Note that KafkaStream applications provide a different read model than actors, agent or data grids: you either push the state to another Kafka topic for any party interested or you have to build your own API to expose that state.
So you can think of Kafka Stream as a distributed agent model with built-in durability, and Kafka’s scalability, fault tolerance, partitioning and transactional model.
Example: deduplication of requests
Lets see a practical example from this comment:
I want multiple clients to be able to put messages in a "run request" topic. If I'm already running when I receive the request, I don't want to do anything. If I'm not running, I want to initiate (send a message) to a "run command" topic. I believe that a KTable that holds the running state is the answer. I can't figure out what the kafka streams processor would look like for this as it reads and writes to the "run command" KTable.
As we said before, because KTables are build on asynchronous message passing, we cannot expect several clients to agree on the state of a run command and change it transactionally. Instead, we need Kafka to designate a leader for a particular run command, so that leader can make the decision about which one of the client commands to run.
The first thing that we need to do is create a key that is the same for all the commands that we want to deduplicate, but different from other run commands. This key will identify the leader/actor.
Then all clients send their version of the run command with that same key, so that all commands end up in the same Kafka partition.
As there will only be one consumer for that particular partition, that consumer is effectively the leader of all the keys (or run commands) that end up in that partition. That consumer will just act on the first run command, update its state and ignore the rest of commands.
In code:
(defn run-first-command [^KeyValueStore store ctx k v]
(if (.putIfAbsent store k true)
(println "Ignoring command" v "for key" k)
(println "Running command" v "for key" k)))
(defn create-kafka-stream-topology []
(let [^KStreamBuilder builder (KStreamBuilder.)
store (-> (Stores/create "run-command-state")
.withStringKeys
(.withValues (EdnSerde.))
.persistent
.enableCaching
.build)
builder (-> builder
(.addSource "raw-data" (into-array ["raw-data"]))
(.addProcessor "run-command-processor"
(processor run-first-command "run-command-state")
(into-array ["raw-data"]))
(.addStateStore store (into-array ["run-command-processor"])))]
builder))
You can find the complete code here.
Some notes:
- Kafka Streams is just a library, so the run command app can run in the same process as the clients if we consider it more appropriate.

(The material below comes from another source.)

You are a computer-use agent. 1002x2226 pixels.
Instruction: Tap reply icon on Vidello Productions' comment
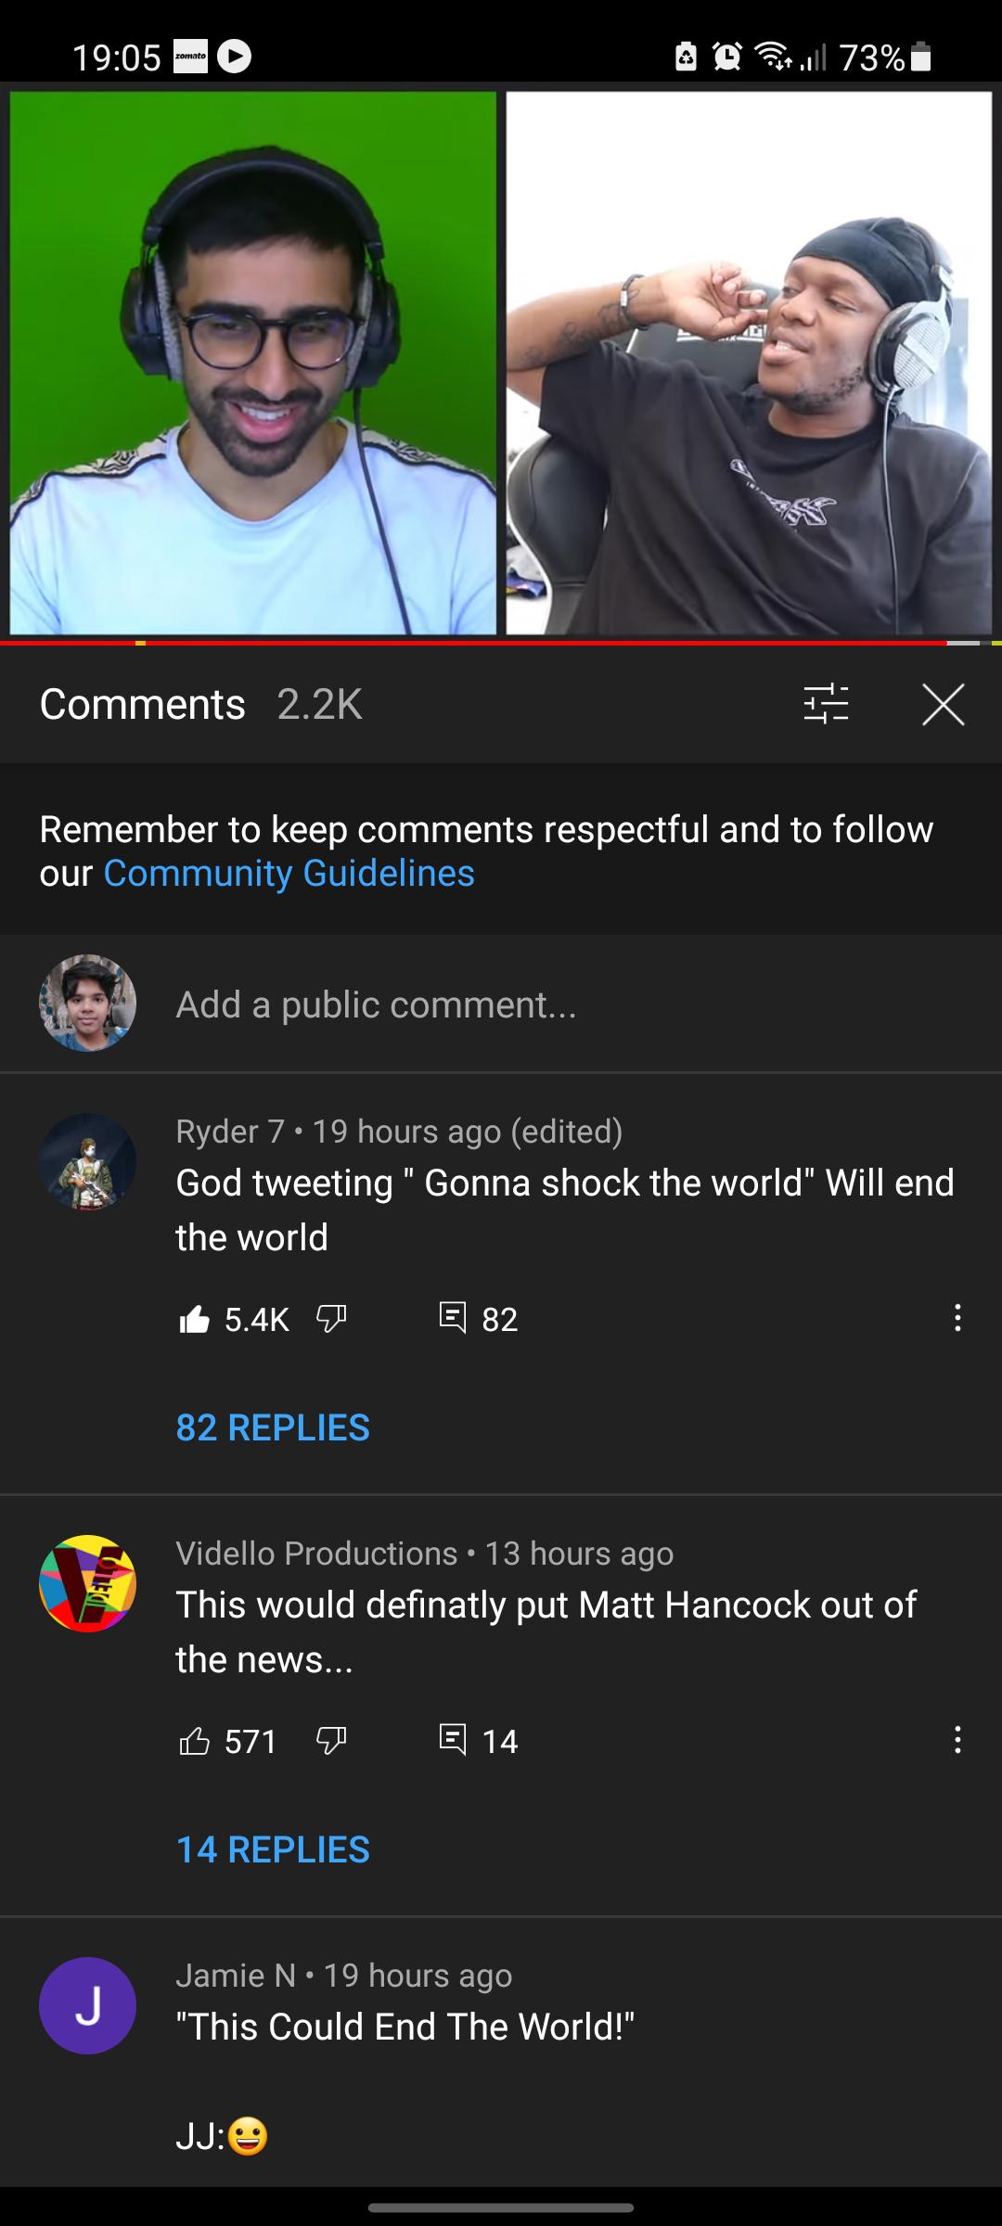click(x=452, y=1741)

- If you are more used to the actor model, this is equivalent to several processes sending each a run command message to an actor. The run command key would be the identifier of the actor.
- Kafka Streams will store the state of the run command actor/leader in Kafka.
- If you require exactly-once semantics, Kafka Streams will take care of it if the side effect of your run command is sending a message to another Kafka topic. For other kinds of side effects, your application needs to be carefully designed.
- Just because you can do it, it doesn't mean that this kind of solution is the best one for your particular context. Maybe Redis put-if-absent is more appropriate for this case.
Summary
I hope this clarifies how to use Kafka Streams to design your applications.
Even if Kafka just provides a leader election mechanism, it is a powerful one.
First, it makes reasoning about state a lot simpler because there is always just one thread manipulating the state, hence you don’t need to worry about synchronization or distributed locks. Kafka Streams makes persisting that state a breeze.
Second, it provides a sharding mechanism. As each partition will be owned by just one instance, Kafka is effectively distributing the data across your service instances, so each just has to handle a subset of it.
And all on top of the other Kafka’s niceties.